Sexting stands for the creation and sharing of sexual content through the Internet. Online sexual victimization differs from sexting in that the later is not a volunteer action.
We believe that both practices are related, as the ones participating in sexting are more exposed to blackmailing and online sexual violence.
A survey was carried on with +800 people (2/3 women). Findings showed that at least 66.8% where involved in sexting practices (e.g. sending photos of oneself with nudity), with no differences of genre, and especially prevalent among people under 44 y.o., though it reaches people until 60y.o. And a significant relationship was found between sexting and online sexual violence.
We believe there is a parallelism between bullying and cyberbullying and (offline) violence in dating and online violence in dating: threats, controlling and surveillance actions, etc.
There is an open debate whether this kind of violence is independent from “traditional” gender violence or it is another kind of this violence.
Surveys showed that control and surveillance is the most common practice in online dating violence, by means of texting applications, stealing passwords, etc. Reasons range from jealousy, kidding, reciprocity (“I do that to him/her because he/she does that to me”), etc. Usually men are more victims than women in this issue. There is a slight relationship between physical or psychological violence with online dating violence, but they have different nature and seem different practices.
These practices are bidirectional and are often seen as not important, a “just kidding” behaviours or “just a game”.
Cyber warfare is the recourse to force using Internet and computer technology.
The legal regime of cyber warfare dates from 1945 (Jus contra bellum, UN charter), and 1949 (Jus in bello, Geneva Conventions), which is a mostly unsuitable framework, being the main problem that civilians can not be distinguished or left aside from combatants in cyber warfare.
Civilians should be left aside from combat unless they have direct participation in hostilities. What are the elements of direct participation in hostilities:
- Threshold of harm.

Source data:
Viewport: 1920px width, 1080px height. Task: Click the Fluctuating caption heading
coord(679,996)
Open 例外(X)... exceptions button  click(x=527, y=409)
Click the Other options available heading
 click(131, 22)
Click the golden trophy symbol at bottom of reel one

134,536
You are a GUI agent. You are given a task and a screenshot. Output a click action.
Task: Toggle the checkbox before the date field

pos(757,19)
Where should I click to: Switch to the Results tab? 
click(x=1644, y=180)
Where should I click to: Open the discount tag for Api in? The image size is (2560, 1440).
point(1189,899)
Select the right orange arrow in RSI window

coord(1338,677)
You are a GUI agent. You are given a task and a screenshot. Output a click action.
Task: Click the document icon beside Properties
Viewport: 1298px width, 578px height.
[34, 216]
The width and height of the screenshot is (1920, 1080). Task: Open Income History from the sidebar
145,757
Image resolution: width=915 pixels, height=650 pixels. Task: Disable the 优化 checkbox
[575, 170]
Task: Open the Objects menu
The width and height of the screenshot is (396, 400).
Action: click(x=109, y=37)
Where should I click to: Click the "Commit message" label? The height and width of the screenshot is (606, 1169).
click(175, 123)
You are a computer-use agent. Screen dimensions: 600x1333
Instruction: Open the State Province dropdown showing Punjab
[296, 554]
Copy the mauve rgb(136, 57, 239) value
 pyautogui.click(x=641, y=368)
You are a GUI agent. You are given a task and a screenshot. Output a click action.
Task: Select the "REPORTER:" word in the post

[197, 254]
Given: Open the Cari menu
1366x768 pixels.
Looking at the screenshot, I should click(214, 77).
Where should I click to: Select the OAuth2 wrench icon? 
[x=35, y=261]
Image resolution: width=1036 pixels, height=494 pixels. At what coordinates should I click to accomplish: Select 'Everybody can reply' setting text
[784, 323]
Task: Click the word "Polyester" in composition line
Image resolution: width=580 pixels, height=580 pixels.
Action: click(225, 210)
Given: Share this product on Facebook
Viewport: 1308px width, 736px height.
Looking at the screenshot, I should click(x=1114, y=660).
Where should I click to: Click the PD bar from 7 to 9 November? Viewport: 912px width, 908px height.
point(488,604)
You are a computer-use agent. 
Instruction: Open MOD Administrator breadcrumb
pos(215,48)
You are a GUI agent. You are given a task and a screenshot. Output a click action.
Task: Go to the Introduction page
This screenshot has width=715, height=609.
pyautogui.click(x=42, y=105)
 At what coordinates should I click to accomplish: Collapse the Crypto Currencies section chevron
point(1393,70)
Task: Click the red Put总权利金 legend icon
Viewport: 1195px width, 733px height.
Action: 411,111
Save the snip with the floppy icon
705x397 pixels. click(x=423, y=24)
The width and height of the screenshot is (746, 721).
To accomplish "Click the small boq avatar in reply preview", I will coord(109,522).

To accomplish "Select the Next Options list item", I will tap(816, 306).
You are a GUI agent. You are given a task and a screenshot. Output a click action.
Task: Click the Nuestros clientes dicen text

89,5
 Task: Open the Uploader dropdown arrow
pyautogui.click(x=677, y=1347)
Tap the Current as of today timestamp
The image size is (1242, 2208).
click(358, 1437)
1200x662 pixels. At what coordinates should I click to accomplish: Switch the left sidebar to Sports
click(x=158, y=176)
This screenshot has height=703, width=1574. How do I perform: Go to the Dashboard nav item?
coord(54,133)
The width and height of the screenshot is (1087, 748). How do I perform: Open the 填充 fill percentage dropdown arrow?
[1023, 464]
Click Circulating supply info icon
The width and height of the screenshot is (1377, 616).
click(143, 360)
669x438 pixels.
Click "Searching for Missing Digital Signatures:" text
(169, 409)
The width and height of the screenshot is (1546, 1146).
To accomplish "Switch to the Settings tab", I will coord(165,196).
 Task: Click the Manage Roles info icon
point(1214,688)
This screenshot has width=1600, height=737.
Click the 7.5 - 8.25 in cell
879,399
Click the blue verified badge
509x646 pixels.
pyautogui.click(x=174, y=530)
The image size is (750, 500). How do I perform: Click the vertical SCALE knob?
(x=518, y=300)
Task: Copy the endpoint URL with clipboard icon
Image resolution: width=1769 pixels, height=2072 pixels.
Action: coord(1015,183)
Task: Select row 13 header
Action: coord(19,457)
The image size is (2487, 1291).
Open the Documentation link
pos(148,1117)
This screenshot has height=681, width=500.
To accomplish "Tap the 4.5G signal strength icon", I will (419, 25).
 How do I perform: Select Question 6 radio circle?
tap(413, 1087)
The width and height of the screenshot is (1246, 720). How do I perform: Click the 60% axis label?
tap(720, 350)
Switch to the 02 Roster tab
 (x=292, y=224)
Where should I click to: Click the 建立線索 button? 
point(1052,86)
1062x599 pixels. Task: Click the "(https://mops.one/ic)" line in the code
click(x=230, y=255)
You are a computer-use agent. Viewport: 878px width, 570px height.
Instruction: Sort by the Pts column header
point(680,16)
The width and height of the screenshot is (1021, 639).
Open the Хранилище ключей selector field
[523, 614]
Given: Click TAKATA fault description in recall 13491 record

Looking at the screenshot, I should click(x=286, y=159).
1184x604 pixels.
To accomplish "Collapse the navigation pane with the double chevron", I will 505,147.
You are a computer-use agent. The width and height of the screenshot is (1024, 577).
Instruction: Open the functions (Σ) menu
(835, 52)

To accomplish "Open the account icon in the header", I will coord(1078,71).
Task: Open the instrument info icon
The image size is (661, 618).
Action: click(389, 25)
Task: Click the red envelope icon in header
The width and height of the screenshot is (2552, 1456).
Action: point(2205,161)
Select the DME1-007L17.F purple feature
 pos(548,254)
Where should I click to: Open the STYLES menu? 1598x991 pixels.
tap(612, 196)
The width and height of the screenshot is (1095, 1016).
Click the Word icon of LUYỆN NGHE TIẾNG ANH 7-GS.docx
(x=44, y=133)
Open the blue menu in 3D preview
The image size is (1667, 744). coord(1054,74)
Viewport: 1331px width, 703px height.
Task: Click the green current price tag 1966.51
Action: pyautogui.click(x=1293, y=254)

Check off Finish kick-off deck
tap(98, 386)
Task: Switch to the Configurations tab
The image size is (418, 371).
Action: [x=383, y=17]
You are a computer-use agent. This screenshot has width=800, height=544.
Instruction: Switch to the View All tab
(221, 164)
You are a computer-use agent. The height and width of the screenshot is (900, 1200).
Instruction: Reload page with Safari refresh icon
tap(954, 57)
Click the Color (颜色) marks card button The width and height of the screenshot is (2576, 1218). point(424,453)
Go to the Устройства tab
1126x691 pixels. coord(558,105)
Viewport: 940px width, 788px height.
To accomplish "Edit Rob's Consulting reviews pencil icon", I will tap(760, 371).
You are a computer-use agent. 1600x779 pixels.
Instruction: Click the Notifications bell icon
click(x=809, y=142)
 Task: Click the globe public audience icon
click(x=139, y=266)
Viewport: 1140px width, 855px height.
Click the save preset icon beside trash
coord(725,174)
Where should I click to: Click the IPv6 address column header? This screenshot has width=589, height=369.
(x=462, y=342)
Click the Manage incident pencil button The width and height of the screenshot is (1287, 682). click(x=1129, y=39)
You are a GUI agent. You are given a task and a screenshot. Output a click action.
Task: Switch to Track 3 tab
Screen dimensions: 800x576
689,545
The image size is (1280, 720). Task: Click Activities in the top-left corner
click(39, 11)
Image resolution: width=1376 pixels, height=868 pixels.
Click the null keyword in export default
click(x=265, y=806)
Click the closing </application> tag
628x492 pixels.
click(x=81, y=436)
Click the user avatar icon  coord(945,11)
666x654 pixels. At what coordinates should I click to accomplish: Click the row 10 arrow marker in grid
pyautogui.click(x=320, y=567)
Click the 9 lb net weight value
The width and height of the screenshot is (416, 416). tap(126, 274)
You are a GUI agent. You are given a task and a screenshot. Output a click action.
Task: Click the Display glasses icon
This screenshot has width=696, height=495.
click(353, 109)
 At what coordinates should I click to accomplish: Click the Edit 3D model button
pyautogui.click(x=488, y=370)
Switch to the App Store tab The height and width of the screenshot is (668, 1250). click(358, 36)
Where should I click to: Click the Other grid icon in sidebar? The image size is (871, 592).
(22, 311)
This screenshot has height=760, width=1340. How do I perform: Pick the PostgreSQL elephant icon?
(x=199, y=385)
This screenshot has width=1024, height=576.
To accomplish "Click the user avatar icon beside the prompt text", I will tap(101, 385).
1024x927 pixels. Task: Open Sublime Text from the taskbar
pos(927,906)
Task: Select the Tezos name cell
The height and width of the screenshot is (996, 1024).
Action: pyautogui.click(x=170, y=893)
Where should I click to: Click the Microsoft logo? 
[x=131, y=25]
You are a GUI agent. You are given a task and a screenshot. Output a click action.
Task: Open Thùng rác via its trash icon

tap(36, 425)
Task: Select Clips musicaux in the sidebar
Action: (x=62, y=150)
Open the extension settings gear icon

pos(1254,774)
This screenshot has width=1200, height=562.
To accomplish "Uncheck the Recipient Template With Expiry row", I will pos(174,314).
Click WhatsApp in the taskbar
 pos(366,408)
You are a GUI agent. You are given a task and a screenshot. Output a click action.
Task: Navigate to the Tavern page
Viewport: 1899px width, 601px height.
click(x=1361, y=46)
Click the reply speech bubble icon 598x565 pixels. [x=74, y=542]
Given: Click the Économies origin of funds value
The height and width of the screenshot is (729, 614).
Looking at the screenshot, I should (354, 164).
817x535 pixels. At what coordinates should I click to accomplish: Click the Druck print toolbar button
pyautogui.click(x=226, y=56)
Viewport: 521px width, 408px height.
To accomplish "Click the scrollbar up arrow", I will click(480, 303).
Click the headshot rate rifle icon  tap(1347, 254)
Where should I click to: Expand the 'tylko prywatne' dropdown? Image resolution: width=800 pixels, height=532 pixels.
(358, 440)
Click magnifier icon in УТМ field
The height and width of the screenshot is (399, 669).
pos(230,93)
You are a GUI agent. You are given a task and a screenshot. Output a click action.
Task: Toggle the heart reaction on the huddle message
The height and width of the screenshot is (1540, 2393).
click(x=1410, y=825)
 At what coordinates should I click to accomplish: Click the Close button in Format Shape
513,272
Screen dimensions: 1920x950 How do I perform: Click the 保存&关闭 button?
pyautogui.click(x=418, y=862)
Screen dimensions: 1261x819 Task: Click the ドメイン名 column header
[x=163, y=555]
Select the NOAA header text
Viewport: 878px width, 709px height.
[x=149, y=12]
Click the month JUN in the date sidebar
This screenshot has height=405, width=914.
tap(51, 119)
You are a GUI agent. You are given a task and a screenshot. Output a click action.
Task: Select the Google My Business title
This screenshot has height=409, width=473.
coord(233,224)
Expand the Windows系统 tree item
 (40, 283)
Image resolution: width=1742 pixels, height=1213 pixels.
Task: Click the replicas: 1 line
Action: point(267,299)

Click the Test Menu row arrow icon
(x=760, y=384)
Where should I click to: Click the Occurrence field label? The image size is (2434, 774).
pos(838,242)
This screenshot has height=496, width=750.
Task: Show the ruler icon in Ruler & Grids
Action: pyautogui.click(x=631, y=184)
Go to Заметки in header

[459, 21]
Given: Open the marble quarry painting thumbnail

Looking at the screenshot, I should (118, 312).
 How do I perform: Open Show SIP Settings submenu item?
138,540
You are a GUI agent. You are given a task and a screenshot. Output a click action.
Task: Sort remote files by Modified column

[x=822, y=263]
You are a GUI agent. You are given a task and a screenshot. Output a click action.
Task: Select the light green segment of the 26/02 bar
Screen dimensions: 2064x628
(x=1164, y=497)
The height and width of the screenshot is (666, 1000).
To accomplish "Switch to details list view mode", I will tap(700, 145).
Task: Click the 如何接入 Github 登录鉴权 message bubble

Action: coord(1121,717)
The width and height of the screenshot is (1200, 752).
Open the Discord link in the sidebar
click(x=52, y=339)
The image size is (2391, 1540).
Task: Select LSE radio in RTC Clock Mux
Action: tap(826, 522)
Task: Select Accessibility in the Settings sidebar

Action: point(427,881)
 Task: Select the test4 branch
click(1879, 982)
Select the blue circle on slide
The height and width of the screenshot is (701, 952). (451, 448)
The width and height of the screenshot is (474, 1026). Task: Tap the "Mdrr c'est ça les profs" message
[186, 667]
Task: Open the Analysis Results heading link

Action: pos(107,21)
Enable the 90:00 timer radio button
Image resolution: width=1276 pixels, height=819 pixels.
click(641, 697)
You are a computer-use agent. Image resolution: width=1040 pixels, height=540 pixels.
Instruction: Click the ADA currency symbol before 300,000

- Objective
Extend the notes above on sexting, online dating violence, and cyber warfare, starting right after their final line.

- Final answer
- Direct causation.
- Belligerent nexus.
- Temporal scope of the participation.
- Restraint on the use of force.
Specific issues on cyber warfare:
- The remote participation of civilians.
- Te participation of unaware civilians.
Cyber warfare challenges the notion of direct participation in hostilities.
Discussion
Q: how do you thing the right to be forgotten can affect this behaviours? Erika Borrajo: as a psychologist, it is important to stress the importance of some content they uploaded can now be erased from the Internet, as people change and may want not to be reminded of the past. The problem with the Internet is that victims are constantly re-victimized because their past actions haunt them in the present.
Q: is there any categorization for cyberwarfare on harms such as killing, wounding damage, etc. as it happens in offline warfare? François Delerue: in current legislation, there is not, so we still have to use killing or wounding as harms of the use of force.
Maria José Pifarré: do you believe the Internet has caused a shift from physical to psychological violence? (thus reducing physical violence, but making it more invisible) Erica Borrajo: in dating there does not seem to be a difference, and evidence shows that women are still more violent than men (though men are more harmful when violent).